[Recorded data]
↓

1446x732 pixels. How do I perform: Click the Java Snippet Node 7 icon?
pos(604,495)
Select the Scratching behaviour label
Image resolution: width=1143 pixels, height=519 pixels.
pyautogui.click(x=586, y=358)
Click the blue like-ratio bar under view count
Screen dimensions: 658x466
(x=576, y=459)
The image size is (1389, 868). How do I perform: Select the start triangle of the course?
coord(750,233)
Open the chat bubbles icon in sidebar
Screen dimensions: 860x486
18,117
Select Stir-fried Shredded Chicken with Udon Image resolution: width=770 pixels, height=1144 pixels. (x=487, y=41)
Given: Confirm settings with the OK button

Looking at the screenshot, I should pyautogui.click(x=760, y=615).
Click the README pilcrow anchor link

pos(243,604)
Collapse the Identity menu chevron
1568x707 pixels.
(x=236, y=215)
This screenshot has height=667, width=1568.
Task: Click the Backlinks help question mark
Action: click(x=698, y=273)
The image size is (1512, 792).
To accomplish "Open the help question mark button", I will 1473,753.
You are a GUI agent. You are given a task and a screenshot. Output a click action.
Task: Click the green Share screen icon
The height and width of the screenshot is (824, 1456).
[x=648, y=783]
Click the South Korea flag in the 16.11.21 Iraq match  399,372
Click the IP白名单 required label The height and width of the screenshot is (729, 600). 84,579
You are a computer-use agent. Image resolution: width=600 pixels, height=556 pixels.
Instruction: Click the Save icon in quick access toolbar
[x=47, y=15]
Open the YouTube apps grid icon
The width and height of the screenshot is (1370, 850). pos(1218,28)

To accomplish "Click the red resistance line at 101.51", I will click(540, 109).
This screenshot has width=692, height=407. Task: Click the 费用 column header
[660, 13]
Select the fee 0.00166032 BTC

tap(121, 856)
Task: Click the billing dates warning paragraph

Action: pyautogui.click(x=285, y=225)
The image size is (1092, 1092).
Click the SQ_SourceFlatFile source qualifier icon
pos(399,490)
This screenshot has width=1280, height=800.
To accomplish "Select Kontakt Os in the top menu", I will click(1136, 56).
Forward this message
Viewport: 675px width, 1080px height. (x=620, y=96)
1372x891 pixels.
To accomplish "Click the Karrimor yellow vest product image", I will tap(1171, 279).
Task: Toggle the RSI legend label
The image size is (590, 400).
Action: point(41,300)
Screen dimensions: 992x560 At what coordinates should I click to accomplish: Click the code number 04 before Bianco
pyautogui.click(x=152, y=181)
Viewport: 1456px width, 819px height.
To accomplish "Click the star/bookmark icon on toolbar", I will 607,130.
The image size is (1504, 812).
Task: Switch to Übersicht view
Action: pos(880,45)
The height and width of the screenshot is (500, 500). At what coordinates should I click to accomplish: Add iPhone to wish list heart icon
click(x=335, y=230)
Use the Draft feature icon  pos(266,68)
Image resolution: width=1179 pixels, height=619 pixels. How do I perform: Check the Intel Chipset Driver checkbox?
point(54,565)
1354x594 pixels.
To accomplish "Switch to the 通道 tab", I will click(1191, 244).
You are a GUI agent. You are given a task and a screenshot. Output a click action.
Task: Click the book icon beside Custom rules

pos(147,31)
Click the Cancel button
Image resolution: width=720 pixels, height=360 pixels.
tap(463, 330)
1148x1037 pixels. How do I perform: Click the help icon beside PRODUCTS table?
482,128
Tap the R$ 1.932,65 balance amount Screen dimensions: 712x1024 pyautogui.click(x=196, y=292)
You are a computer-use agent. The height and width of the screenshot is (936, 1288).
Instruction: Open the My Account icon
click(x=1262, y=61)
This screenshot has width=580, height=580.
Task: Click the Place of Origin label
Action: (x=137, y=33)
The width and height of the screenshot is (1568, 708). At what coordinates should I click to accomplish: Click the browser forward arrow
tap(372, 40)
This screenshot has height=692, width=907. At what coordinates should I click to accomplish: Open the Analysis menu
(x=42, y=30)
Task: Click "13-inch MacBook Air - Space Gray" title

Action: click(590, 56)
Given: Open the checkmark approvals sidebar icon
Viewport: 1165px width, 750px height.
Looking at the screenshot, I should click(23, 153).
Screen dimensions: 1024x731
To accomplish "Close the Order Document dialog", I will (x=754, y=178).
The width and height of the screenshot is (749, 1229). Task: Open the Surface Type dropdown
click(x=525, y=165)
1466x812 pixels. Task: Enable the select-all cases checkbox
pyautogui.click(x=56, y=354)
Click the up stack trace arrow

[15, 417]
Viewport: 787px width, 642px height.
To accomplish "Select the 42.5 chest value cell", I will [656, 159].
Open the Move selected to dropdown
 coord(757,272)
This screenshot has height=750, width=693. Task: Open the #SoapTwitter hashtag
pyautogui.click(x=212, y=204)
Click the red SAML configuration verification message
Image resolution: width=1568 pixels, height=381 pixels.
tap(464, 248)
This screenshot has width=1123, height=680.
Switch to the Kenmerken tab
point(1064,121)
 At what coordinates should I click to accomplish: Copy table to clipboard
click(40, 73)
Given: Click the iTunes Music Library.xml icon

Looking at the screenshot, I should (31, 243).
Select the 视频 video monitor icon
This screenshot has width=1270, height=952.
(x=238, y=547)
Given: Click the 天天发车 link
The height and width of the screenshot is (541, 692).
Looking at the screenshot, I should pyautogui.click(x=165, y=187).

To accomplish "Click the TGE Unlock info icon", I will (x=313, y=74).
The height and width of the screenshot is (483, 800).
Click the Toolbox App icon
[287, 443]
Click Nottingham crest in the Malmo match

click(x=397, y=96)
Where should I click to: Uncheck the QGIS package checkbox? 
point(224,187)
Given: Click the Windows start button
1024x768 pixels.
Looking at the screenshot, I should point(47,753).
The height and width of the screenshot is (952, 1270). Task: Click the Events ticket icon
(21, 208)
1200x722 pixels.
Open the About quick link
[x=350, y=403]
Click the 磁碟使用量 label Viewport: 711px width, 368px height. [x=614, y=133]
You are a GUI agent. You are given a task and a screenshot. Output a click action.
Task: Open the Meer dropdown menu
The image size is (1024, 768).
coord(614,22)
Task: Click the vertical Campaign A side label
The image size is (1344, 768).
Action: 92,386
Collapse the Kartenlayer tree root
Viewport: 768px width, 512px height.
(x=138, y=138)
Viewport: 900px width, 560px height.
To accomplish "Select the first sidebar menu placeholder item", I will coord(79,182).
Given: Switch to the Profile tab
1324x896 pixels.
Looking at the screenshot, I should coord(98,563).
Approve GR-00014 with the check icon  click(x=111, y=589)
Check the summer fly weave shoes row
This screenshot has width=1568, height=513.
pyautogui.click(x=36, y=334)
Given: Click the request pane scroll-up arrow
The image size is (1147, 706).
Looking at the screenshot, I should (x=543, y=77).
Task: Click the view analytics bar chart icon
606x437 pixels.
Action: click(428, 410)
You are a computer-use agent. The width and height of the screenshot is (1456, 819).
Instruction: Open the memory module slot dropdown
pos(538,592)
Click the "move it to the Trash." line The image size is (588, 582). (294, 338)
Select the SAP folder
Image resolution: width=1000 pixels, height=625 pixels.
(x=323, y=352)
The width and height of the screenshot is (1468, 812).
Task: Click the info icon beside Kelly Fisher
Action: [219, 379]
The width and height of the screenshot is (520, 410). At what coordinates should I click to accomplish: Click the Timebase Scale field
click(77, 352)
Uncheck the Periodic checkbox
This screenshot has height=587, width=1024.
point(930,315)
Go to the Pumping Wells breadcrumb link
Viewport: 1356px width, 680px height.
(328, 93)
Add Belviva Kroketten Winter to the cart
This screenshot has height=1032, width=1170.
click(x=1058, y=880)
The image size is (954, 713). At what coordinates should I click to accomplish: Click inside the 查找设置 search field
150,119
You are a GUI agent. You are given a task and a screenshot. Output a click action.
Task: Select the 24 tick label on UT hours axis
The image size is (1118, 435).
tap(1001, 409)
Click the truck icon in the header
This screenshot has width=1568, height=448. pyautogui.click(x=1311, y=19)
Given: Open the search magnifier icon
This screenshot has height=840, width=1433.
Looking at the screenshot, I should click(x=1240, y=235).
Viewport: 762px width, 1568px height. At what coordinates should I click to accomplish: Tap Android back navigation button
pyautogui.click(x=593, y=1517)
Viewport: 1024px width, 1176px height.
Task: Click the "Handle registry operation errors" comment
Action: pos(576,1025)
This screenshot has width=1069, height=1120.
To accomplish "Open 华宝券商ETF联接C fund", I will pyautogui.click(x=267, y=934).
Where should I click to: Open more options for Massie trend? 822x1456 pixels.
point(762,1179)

↑

Look above for the line with "1466x812 pixels. Task: Enable" and the line with "Given: Click the 天天发车 link"; transcribe both and all lines in between, exactly, and nothing else.

* [Solution below]:
1466x812 pixels. Task: Enable the select-all cases checkbox
pyautogui.click(x=56, y=354)
Click the up stack trace arrow

[15, 417]
Viewport: 787px width, 642px height.
To accomplish "Select the 42.5 chest value cell", I will [656, 159].
Open the Move selected to dropdown
 coord(757,272)
This screenshot has height=750, width=693. Task: Open the #SoapTwitter hashtag
pyautogui.click(x=212, y=204)
Click the red SAML configuration verification message
Image resolution: width=1568 pixels, height=381 pixels.
tap(464, 248)
This screenshot has width=1123, height=680.
Switch to the Kenmerken tab
point(1064,121)
 At what coordinates should I click to accomplish: Copy table to clipboard
click(40, 73)
Given: Click the iTunes Music Library.xml icon

Looking at the screenshot, I should (31, 243).
Select the 视频 video monitor icon
This screenshot has width=1270, height=952.
(x=238, y=547)
Given: Click the 天天发车 link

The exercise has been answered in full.